Safety policies which were communicated to all team members during their induction and through ongoing certification training. These policies covered the operation of machinery, isolating and shutting down equipment prior to any repairs, refraining from operating machinery when unwell, mobile phone restrictions, forklift safety, general awareness and personal requirements for personal protective equipment (PPE).
A factory supervisor in Mr Poolakkil, who had held the role for more than eight years. He was a qualified mechanical engineer whose responsibilities included staff supervision, training, advising and machine maintenance and repair. Mr Poolakkil actively monitored production, ensured compliance with safety policies and procedures and provided supervision and guidance to workers.
All new employees underwent an induction upon commencing employment. The induction included an introduction to the team, completion of relevant employment and safety paperwork, a walkthrough of workplace safety procedures, distribution of required PPE and a guided tour of the workplace. New employees would then be paired with an experienced team member for initial training involving hands-on training specific to the tasks they would be performing. New workers typically began as packers and as their skills developed, they progressed to machine operator training conducted under a buddy system until they were assessed as competent.
A strict policy which was communicated to all workers prohibiting the use of mobile phones on the factory floor. Workers were further required to wear high-visibility vests, closed in shoes and ear plugs which were all provided by Pacific Tissue. Further, face masks and hair nets were made available if desired by workers.
Mr Little and Mr Poolakkil routinely conducted walkthroughs of the factory floor and engaged with staff to identify and correct hazards. They took the opportunity to educate team members on the types of risks present and the immediate corrective actions required.
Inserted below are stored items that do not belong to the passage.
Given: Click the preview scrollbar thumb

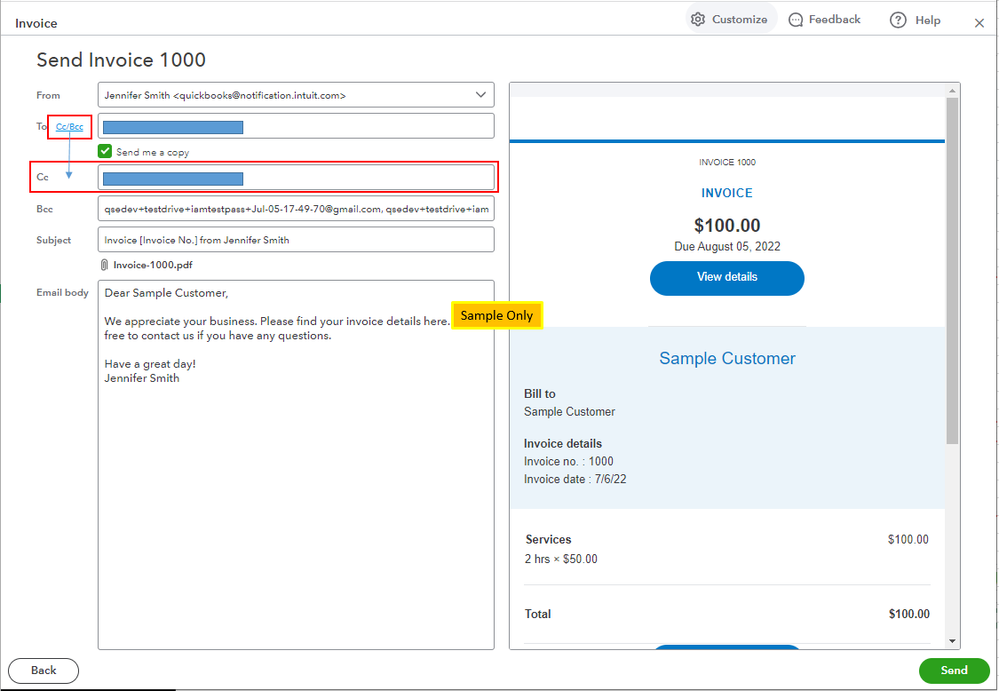Looking at the screenshot, I should click(952, 270).

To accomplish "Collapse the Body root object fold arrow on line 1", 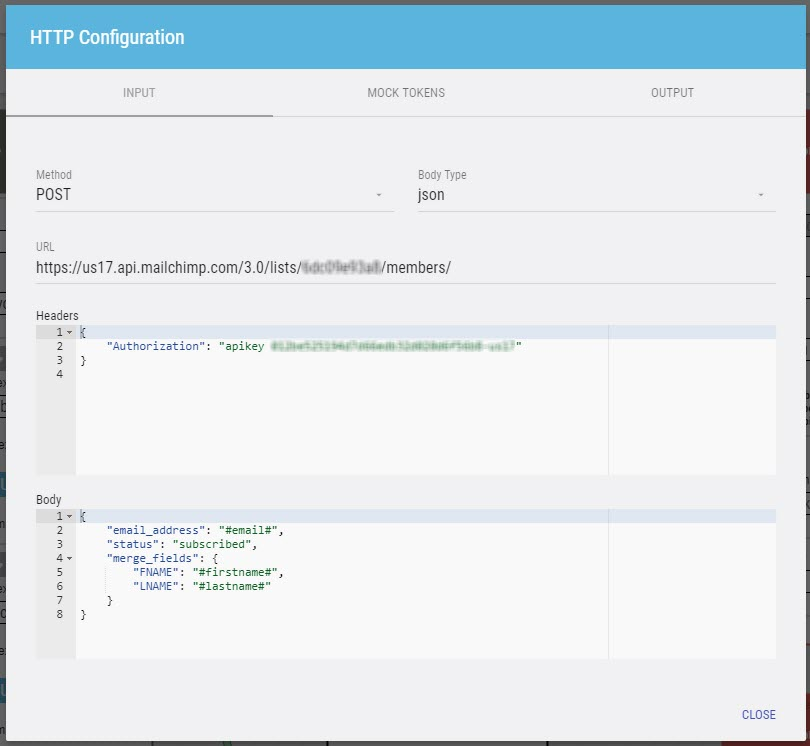I will (x=69, y=516).
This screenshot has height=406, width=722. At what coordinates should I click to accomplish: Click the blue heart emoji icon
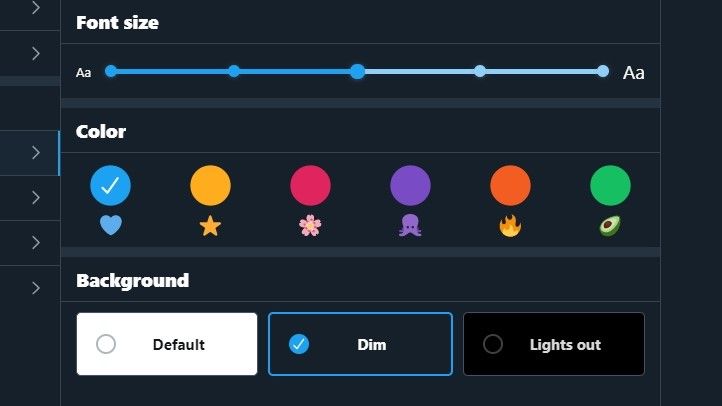(x=111, y=226)
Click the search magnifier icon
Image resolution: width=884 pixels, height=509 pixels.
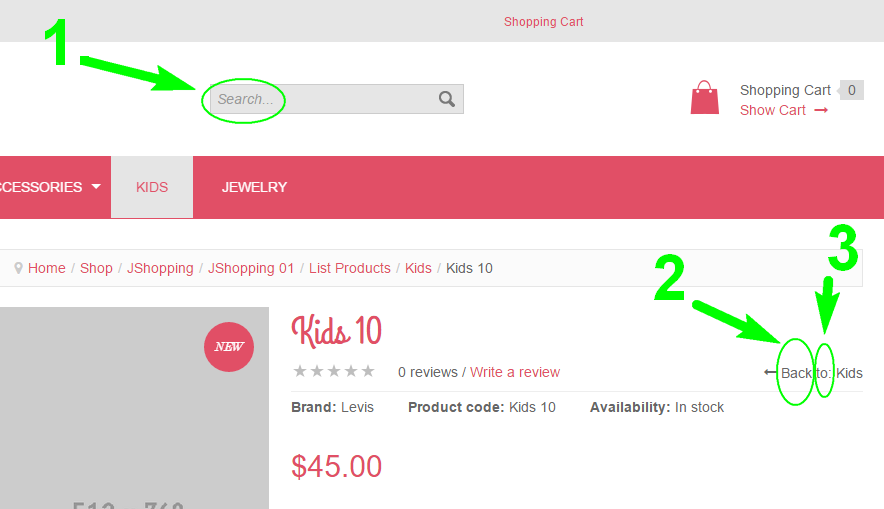point(447,99)
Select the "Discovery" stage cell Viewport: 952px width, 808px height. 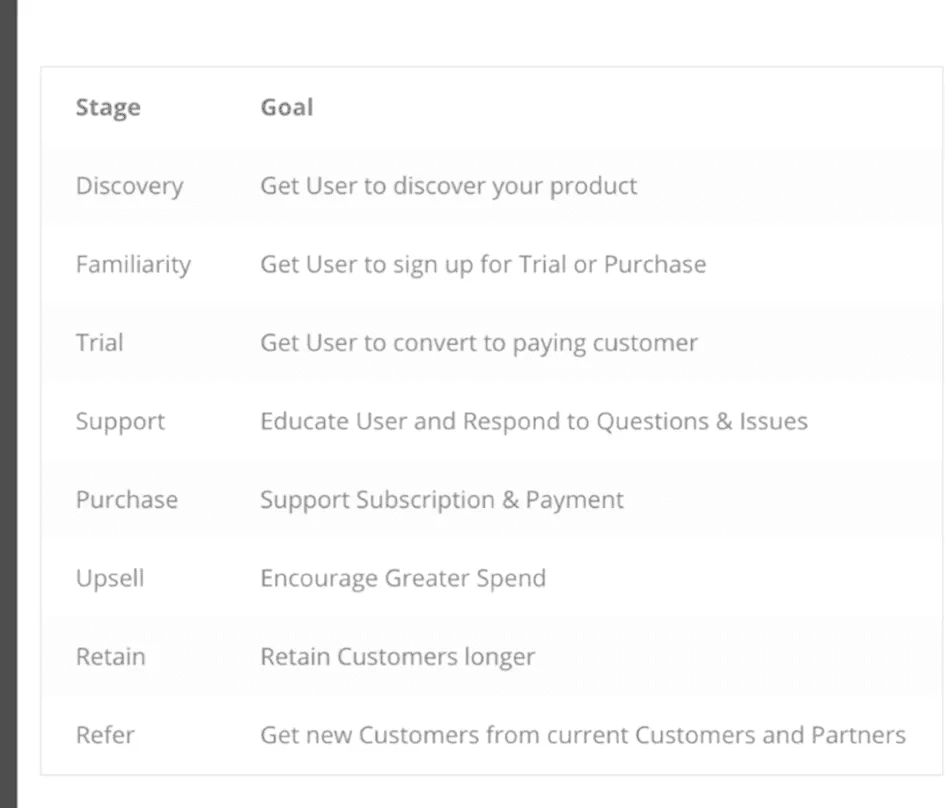[129, 186]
Maintenance checklists on the Rewinder were completed monthly by Mr Poolakkil. In the month prior to the incident, the following maintenance items were recorded and addressed:
replacing a missing log support;
adjusting the tension of the HTD belt on the operator’s side;
removing paper dust build-up from the ply using compressed air and a wire brush;
lubricating the perforation roll and the felts of the ply bond;
clearing blocked holes on the vacuum roller using compressed air and a pin punch;
adjusting the tension of the HTD drive belt; and
removing the build-up of paper dust on the grinding wheel and regrinding the blade.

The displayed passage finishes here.